Residents across the state saw firsthand how New Jersey hospitals stepped up and gave life-saving care during the worst pandemic in a century.
A recently released report attempts to quantify that effort in dollars.
Always There for Patients & Community, a report from the New Jersey Hospital Association on hospitals’ community benefit contributions during 2020, the pandemic’s first year, found that New Jersey hospitals and their employees saved lives, protected their communities through vaccination and continued to provide $3.4 billion in additional community benefits, including food assistance, mental health support and free and discounted care.

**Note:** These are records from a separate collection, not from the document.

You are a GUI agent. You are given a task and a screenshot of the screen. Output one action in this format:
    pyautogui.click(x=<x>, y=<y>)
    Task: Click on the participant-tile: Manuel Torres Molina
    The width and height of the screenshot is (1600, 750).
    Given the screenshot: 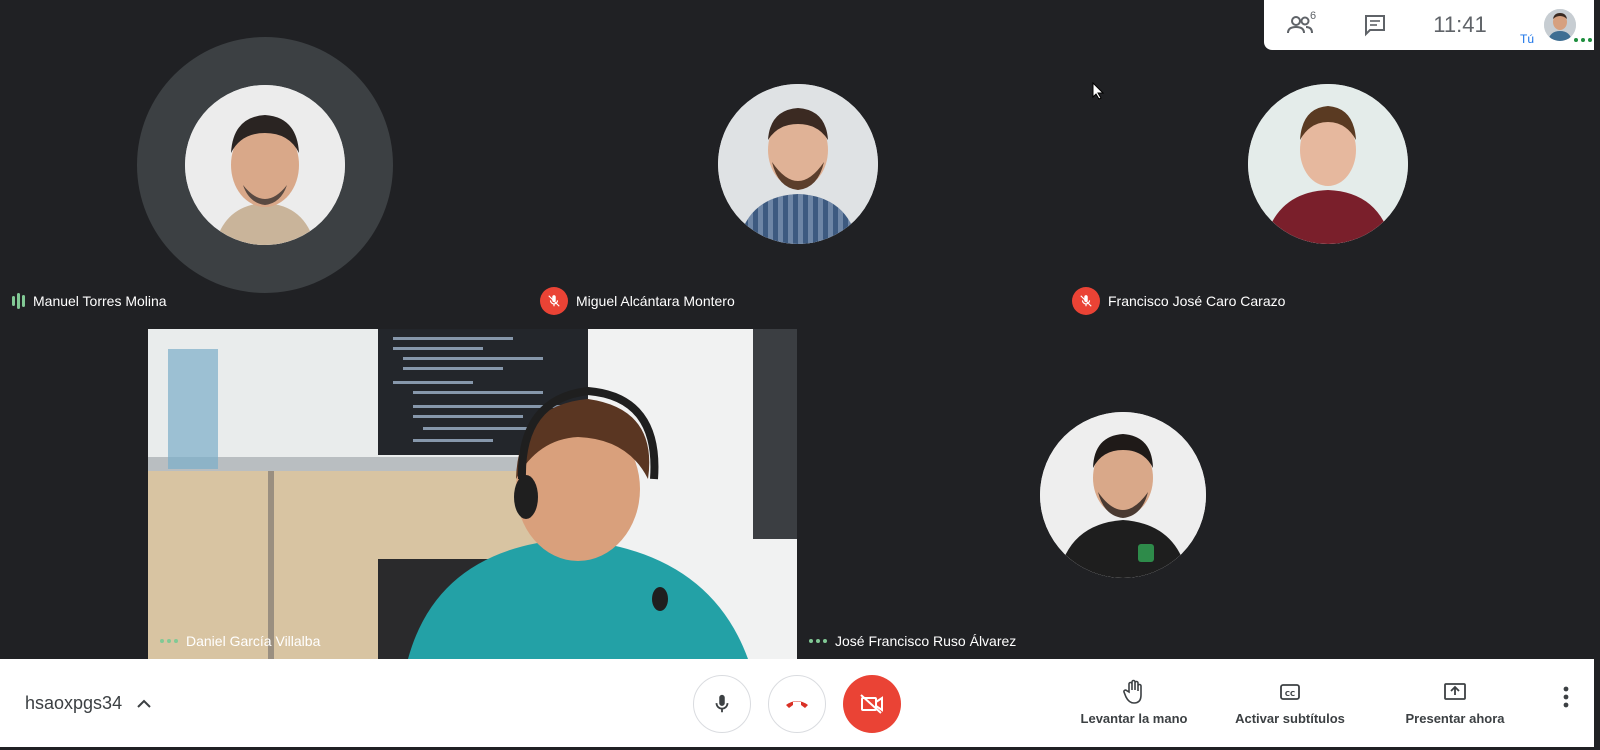 What is the action you would take?
    pyautogui.click(x=266, y=164)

Beyond that total is a massive investment by New Jersey hospitals in responding to COVID-19 when it arrived in the state in March 2020, the NJHA said. Because community benefit reporting is based on standardized definitions, hospital efforts to expand bed capacity, open testing sites, educate community members and vaccinate New Jerseyans are not captured in the totals.
The biggest number may be this: The state’s hospitals have successfully discharged 140,000 COVID patients since the start of the pandemic in 2020.
“It’s impossible to measure the value of those 140,000 lives returning to their loved ones, their homes, their jobs,” NJHA CEO Cathy Bennett said. “It’s part of the commitment of New Jersey hospitals and their employees to serve and protect their communities.”
As one of the first states to be hit with COVID, New Jersey hospitals and their care teams were at the forefront in honing COVID care and treatment protocols. Their expertise, plus a statewide vaccination blitz, increased the COVID survival rate in New Jersey from 73.6% in April 2020 to 96.1% in June 2022 — the equivalent of 19,000 deaths averted, the report said.
The report also reflects the following statewide tallies of hospital community benefit:
- $2 billion in unpaid costs of care delivered to patients, which includes charity care for the uninsured, the unpaid costs of treating Medicare and Medicaid patients and the costs of other care delivered without receiving payment;
- $43.2 million in community health improvement services, which include prevention, wellness and other services such as nutrition programs, clinics and health screenings;
- $224.1 million in health professions education, which includes continuing education for today’s employees and graduate medical education for the next generation of health care professionals;
- $1.2 billion in other community benefit programs, which includes initiatives that respond to a local need, such as investments in housing, local safety partnerships or contributions to municipal services or community groups.
These totals are based on reports from 90% of the state’s nonprofit hospitals and then extrapolated to reflect 58 nonprofit hospitals in the state.
“Hospitals are anchors in their communities in countless ways — 24/7 access to health care services; billions of dollars in unpaid care to the poor and uninsured; 150,000 reliable, well-paid jobs; and millions of dollars invested in social determinants of health,” Bennett said. “Hospitals’ support helps relieve government’s burden while also fulfilling their commitment to building healthy communities.”